Homestead Could Get Three New Schools

Written by on July 22, 2004

By Sherri C. Ranta
A residential developer could add three schools in Homestead under a new state program in which land is collected from homebuilders and impact fees from residents.

Approval of the Homestead Educational Facilities Benefit District is expected this fall from the City of Homestead and the Miami-Dade County commission, said Lynda Bell of the Homestead City Council, expected to clear the way for developer Michael Latterner of M&H Homestead to begin construction of the first school.

County school officials have approved the district, she said, after a guarantee that they could retain rights to running the new schools.

"We will really be setting the trend," Ms. Bell said. "Very often, the school board can’t do it, the county can’t do it. Someone has to step up."

Educational facilities benefit districts include residential neighborhoods with specific boundaries. Homestead’s action stands to be the second of its kind in Florida. Osceola County officials approved the state’s first such district last year after the mechanism was created by the Legislature.

Under the plan, the new Homestead schools will be built on land from Mr. Latterner’s company, Ms. Bell said. The land, with an estimated value of $6 million to $10 million, and school buildings will become property of Miami-Dade County Public Schools.

"This is strictly a funding mechanism allowing for building and funding of schools in the area where the school board is not able to meet the needs," Ms. Bell said.

Created by Florida legislators, an educational benefits district collects impact fees and must use the money to build schools specifically serving communities under construction.

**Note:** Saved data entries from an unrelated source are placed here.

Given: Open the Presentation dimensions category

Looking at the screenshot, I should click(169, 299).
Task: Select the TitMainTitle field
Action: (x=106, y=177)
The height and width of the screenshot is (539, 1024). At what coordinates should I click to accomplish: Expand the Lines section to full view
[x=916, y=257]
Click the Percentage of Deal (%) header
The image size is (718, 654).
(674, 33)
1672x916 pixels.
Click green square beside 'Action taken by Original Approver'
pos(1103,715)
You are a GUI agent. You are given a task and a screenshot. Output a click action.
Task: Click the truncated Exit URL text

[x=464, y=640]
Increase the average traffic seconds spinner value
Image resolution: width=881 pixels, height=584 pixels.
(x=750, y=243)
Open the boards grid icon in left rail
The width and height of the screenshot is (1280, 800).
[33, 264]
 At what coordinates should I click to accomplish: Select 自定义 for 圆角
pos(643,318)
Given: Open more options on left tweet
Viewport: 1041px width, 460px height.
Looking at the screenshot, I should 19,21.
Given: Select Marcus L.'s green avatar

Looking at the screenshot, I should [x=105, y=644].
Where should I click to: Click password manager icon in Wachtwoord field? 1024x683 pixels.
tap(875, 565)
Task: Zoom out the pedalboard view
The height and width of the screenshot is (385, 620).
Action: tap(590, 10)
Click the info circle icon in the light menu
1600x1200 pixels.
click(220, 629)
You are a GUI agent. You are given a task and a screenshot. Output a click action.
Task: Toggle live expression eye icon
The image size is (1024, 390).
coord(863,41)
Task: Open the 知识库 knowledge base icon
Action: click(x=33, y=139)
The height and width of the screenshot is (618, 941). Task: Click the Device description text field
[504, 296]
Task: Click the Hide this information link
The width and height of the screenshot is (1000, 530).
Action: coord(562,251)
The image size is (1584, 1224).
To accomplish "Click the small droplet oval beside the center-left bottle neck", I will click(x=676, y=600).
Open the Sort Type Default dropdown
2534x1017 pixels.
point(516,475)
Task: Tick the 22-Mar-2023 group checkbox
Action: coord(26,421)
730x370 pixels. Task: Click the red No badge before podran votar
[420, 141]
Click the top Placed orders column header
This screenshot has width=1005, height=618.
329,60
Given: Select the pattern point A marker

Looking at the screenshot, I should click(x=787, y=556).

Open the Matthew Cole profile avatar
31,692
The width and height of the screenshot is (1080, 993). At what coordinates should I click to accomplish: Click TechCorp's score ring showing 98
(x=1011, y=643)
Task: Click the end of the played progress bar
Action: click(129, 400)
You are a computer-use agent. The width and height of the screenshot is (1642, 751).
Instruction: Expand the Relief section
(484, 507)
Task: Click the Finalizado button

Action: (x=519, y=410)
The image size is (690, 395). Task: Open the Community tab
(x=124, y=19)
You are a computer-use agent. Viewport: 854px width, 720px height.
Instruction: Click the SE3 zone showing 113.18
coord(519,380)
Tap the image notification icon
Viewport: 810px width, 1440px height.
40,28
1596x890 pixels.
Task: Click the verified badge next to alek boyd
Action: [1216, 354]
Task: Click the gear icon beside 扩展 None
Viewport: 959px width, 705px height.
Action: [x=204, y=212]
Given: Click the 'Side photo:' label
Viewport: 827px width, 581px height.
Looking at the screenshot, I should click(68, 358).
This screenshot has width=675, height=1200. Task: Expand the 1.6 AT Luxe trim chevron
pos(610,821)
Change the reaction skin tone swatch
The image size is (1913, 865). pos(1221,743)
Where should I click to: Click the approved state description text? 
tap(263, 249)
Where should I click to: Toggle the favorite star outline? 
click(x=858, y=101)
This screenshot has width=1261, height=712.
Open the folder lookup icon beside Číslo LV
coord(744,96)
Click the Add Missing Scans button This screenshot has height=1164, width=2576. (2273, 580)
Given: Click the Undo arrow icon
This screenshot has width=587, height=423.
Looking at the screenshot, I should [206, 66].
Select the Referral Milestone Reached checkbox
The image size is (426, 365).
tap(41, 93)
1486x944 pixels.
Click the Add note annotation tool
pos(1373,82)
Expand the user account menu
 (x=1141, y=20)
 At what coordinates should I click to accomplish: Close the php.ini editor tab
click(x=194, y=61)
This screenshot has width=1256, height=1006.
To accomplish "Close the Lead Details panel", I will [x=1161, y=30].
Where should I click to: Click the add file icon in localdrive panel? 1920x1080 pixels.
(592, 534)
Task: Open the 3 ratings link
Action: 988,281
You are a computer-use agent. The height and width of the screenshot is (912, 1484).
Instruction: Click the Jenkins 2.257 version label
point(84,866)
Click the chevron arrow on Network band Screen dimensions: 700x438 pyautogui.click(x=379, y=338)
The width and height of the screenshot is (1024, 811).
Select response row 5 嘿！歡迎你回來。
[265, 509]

Residents in the Homestead benefits district will pay an additional $15 a month for about 30 years in school taxes. The additional fees will pay for the second and third elementary schools planned in the district and building maintenance.

A seven-member board will govern the district and be appointed by the school board, the city, majority landowners and developers, Ms. Bell said.

Under the agreement reached with the school district, Mr. Latterner will build the first school as a turnkey operation and will be reimbursed by the district.

The Homestead district’s new schools will be designed for as many as 2,100 student workstations. School officials expect a need in the community for 5,500 workstations to serve 10,700 homes.

Miami-Dade Public Schools Facilities Director Fernando Albuerne said other South Florida cities such as Doral could benefit from the new funding mechanism. District officials project Doral’s student population to grow by 8,000 to 9,000 in the next few years.

"I think it’s a good idea. It would be a tremendous help financially. If we can get developers to do the same thing that Mr. Latterner did in Homestead and donate the land, it will make it much easier."